• Required task: Please show each line of the entries that contains the string "Viewport", matching case exactly.

Dataset items:
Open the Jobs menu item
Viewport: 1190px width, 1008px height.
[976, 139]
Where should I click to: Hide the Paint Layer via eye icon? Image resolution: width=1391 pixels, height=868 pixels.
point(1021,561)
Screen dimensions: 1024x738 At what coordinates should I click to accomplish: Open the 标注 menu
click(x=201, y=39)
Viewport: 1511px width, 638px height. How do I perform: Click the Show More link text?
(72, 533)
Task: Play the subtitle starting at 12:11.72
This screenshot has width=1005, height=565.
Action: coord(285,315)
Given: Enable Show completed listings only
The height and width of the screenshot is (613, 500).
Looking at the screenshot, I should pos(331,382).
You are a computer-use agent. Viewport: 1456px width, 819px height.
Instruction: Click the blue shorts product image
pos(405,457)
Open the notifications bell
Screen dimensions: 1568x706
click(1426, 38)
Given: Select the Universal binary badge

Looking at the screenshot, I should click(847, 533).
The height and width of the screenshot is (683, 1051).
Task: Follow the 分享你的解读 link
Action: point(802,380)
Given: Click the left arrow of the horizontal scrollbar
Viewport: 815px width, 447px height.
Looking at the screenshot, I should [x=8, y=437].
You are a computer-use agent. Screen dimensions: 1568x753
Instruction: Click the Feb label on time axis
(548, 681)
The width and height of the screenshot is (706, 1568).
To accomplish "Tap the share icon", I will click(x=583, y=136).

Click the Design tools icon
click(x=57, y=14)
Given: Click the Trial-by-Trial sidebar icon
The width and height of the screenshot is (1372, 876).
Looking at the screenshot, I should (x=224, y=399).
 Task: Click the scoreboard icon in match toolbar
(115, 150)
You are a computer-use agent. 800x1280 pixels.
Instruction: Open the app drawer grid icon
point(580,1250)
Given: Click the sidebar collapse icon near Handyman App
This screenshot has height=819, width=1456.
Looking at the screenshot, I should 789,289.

• Worked answer:
Viewport: 1190px width, 1008px height.
Viewport: 1511px width, 638px height. How do I perform: Click the Show More link text?
You are a computer-use agent. Viewport: 1456px width, 819px height.
Viewport: 815px width, 447px height.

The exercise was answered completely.